» **DIRECTIONS**:
In the listing below, find the line containing "Instruction: Click the red". Write out that line and every line after it to the end, exactly and only those.

» **DATASET EXCERPTS**:

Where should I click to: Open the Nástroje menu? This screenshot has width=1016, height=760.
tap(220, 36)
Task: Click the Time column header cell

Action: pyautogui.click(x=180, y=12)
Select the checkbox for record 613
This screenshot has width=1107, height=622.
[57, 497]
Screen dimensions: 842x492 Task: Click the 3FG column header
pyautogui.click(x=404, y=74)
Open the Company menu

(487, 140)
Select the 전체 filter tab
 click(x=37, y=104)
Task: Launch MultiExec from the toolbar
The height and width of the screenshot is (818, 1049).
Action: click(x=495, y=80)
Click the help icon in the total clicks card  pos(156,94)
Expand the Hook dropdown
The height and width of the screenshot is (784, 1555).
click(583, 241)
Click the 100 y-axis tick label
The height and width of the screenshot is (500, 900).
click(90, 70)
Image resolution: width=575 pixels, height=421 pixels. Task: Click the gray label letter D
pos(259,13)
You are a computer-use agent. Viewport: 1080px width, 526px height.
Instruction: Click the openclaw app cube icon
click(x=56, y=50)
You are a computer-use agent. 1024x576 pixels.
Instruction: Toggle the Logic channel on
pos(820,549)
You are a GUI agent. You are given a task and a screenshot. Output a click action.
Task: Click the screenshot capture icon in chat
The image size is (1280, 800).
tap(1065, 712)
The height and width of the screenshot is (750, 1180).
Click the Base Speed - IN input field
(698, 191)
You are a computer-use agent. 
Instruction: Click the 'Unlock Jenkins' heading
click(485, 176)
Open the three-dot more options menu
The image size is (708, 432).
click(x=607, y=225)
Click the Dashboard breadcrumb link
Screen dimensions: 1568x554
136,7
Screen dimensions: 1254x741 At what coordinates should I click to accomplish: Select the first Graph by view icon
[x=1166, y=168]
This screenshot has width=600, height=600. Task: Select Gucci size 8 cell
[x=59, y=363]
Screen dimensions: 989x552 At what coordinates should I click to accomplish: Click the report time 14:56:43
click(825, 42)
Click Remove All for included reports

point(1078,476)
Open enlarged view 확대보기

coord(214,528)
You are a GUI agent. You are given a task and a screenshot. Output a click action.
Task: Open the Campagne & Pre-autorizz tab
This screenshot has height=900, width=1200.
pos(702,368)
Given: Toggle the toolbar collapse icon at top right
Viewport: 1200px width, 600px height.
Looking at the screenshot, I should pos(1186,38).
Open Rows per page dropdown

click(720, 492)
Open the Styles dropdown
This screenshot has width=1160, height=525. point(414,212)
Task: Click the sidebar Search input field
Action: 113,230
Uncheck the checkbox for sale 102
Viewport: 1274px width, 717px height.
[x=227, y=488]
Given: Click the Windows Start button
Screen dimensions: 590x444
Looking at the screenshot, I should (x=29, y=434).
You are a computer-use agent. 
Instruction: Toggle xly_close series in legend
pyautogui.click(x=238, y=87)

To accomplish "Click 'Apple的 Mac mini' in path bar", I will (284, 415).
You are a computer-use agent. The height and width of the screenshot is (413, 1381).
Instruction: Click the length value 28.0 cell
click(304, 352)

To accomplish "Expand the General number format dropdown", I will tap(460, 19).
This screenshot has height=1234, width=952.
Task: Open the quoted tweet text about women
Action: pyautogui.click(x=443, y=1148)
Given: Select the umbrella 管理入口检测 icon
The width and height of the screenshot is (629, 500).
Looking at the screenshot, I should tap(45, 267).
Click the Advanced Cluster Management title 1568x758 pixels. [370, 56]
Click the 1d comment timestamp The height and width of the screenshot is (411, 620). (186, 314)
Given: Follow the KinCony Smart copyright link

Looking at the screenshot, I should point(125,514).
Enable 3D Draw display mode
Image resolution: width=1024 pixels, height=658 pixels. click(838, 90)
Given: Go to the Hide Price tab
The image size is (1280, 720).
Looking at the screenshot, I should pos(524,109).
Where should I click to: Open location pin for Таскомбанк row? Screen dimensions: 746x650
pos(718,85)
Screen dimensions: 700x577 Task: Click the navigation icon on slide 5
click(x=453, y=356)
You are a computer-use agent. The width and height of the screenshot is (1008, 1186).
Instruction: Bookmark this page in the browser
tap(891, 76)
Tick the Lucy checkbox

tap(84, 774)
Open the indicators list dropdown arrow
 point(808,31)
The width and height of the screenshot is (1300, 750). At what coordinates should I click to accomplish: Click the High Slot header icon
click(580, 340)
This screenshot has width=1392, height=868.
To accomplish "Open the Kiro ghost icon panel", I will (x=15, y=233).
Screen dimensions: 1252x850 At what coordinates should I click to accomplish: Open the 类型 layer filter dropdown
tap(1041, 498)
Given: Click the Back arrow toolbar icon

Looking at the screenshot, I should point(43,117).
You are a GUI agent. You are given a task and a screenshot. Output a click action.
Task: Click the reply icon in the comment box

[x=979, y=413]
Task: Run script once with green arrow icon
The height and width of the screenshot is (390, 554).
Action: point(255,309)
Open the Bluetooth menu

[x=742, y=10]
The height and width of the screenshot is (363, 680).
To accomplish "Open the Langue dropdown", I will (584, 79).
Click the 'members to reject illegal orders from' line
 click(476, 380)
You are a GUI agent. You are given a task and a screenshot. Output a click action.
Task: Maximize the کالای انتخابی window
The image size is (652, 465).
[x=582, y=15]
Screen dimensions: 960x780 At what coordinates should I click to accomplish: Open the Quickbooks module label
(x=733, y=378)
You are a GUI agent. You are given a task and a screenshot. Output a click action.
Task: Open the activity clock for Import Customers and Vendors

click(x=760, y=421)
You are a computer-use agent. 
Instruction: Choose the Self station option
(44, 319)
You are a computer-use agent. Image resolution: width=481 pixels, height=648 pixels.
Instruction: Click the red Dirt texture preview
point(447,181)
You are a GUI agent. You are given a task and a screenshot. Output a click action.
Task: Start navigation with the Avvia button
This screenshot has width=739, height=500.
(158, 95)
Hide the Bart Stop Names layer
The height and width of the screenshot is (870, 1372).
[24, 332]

» **RESULT FOR THIS EXERCISE**:
Instruction: Click the red Dirt texture preview
point(447,181)
You are a GUI agent. You are given a task and a screenshot. Output a click action.
Task: Start navigation with the Avvia button
This screenshot has width=739, height=500.
(158, 95)
Hide the Bart Stop Names layer
The height and width of the screenshot is (870, 1372).
[24, 332]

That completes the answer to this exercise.